Last week my therapist mentioned Cognitive Distortions and said she would send me a list of them so we can discuss them at our next session. I got the list on Sunday and not only do I personally resonate with several of them, I can also see some in friends and family. However, the assignment was for myself, so I’ll refrain from analyzing everyone else.
Here are the ones that stand out the most:
Magnification and Minification:
Exaggerating or minimizing the importance of events. One might believe that their own achievements are unimportant, or that their mistakes are excessively important.
http://www.therapistaid.com
I can give specific examples of this from recent history. When we were working on Sound of Music, any time someone gave me a compliment for the set changes I’d deflect and say it was no big deal. But when I made a mistake, I beat myself up about it, big time. Even though I kept telling my son and other crew members that everyone makes mistakes and it’s okay. I couldn’t seem to apply the same advice to myself.
Within the category of Maximizing/Minimizing is Catastrophizing.
Catastrophizing:
Seeing only the worst possible outcomes of a situation.
http://www.therapistaid.com
I think I do this some. Not all the time, but often enough. More so with the pandemic looming over us, but I did it before too. Only, I could get past it then. Like when my husband took us on a surprise trip and didn’t tell us where we were going or book any hotels. I immediately freaked out that we’d be sleeping in the rental van because there wouldn’t be any hotel rooms available. But I got over that when I used my Hilton app to look for nearby hotels each day and we didn’t have to sleep in the car even once. I think I was better at moving through my anxiety then. Now it feels harder. Though I’m trying. If I were to continue the catastrophizing I would probably be homeschooling my kids right now. But I’m not. And I’m getting better at other things too.
Jumping to Conclusions:
Interpreting the meaning of a situation with little or no evidence.
For example:
Mind Reading– Interpreting the thoughts and beliefs of others without adequate evidence.
Fortune Telling- The expectation that things will turn out badly without adequate evidence.
http://www.therapistaid.com
This one is probably one of my biggest issues. I’m constantly worrying that people are mad at me. Lately I’ve been feeling like everyone from my old job resents me leaving. Normally it wouldn’t be a big deal, but I still interact with these people because my kids are there for one more year. I’ve sent both a text and email to one of my former teammates (about my son) and she didn’t respond to either of them. I can’t help thinking she’s mad at me about something and the only thing I can think it could be is my leaving when I did. I asked one of the other members of the team if she thought something was wrong. She said there was no telling with that person, so I’m still left wondering. I also feel like a burden if I need emotional support, but give that support freely to others. And I’ve been interpreting the things friends have said to me as them judging me, when they most likely aren’t.

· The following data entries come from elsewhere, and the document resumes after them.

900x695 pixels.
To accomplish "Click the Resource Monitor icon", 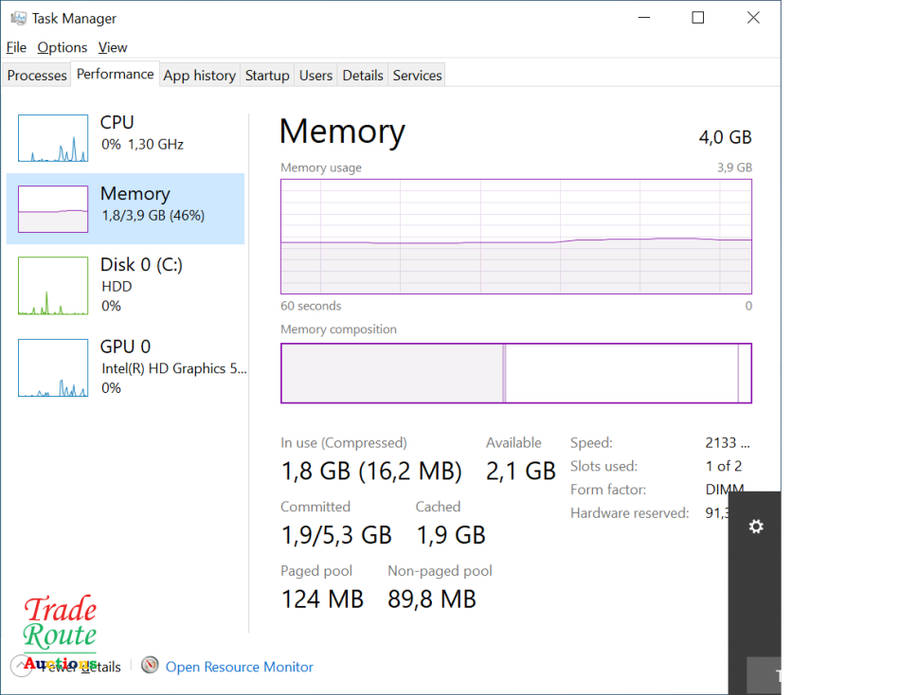I will point(150,666).
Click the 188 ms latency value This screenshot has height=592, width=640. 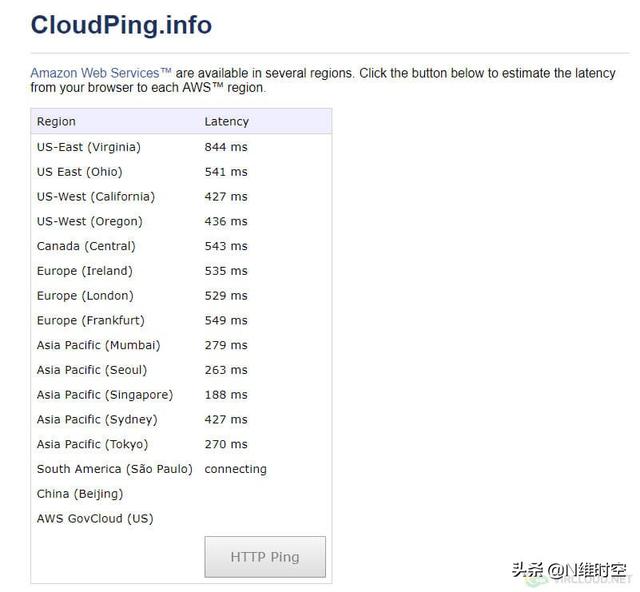226,395
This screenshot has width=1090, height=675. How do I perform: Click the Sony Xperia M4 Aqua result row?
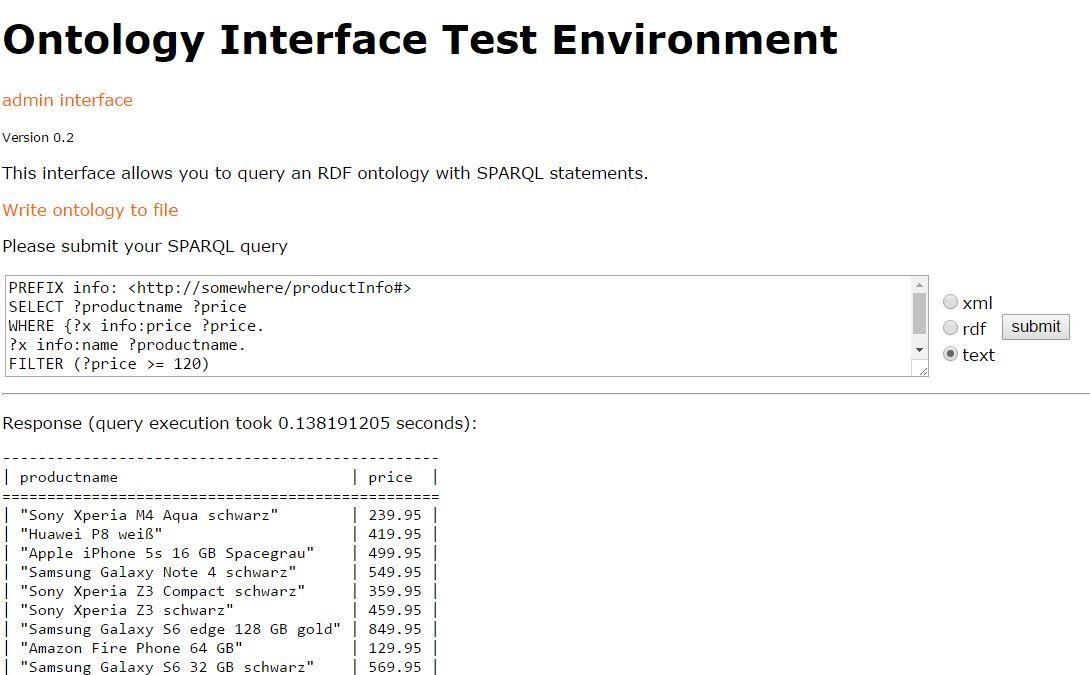[150, 515]
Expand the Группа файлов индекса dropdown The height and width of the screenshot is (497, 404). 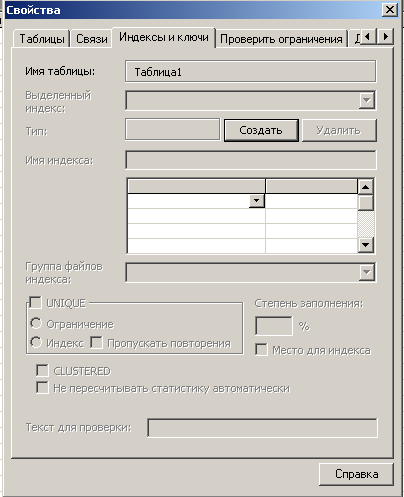coord(367,273)
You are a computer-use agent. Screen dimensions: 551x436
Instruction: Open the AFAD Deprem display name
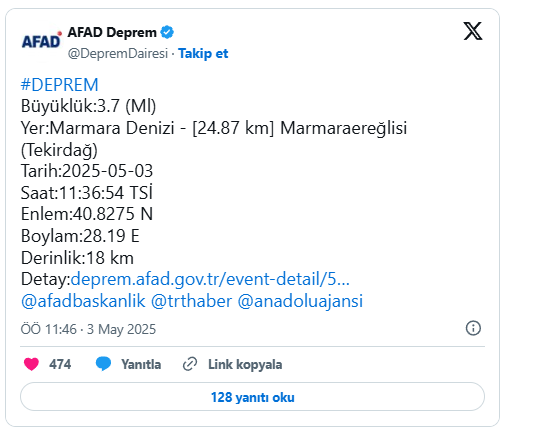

One of my closest friendships before the pandemic has become the most difficult to rekindle. We had very different approaches to lockdown and precautions and I was not comfortable around her. In the summer we tried getting together (our kids have been friends their whole lives), but for me it felt awkward. I don’t know how she felt about it, but the times I’ve attempted to reach out have been met with lots of “I miss you” declarations, but no attempt to actually make plans. Again, I keep trying to figure out what she’s thinking, but everything I come up with is negative towards me and I know that’s just my anxious brain trying to take over.
Honestly, these are the big ones that stand out for me. I do think that I occasionally display some of the others, like emotional reasoning and disqualifying the positive, but my main ones are above. I think I’ve been making progress just by recognizing what is going on in my brain. Even though it’s still hard to stop the thoughts, I’m able to label them and know they are not helpful and most likely are untrue.
This week, my anxious friend (the one that said “anxiety is fine until it runs your life” and that she hates self help books because they are boring) has gone back to extreme anxiety. I’ve been talking her through her big fears using the things I’ve been learning like grounding and reframing thoughts. I’ve made sure to tell her that I’m learning these things from my therapist and self help books. I even read her the list of Cognitive Distortions and she recognized that she does several of them herself. She made the comment “Maybe I need a therapist.” I don’t know if she’ll follow through with that, but I hope she does. I’m not qualified to help. But I did tell her that I have a hard time asking for emotional help from friends and feel like like I’m a burden, even though I’m always ready to help them when they need it. She told me I shouldn’t feel that way. But what she doesn’t realize is that things she has said to me have solidified my anxiety that I’m a burden when I try to talk about my own emotional state.
I’ve had a really good week, I think. A lot of that can be contributed to keeping busy. But some is because I’m more aware of my thoughts and know that just because I think it doesn’t make it real. I’m curious as to how my session tomorrow will go. I am glad I’m getting past the “spend the whole session crying and venting about trauma and anxiety” and moving into having my therapist give me strategies for improving my ability to work through my anxiety. I am seeing improvement and want that to continue.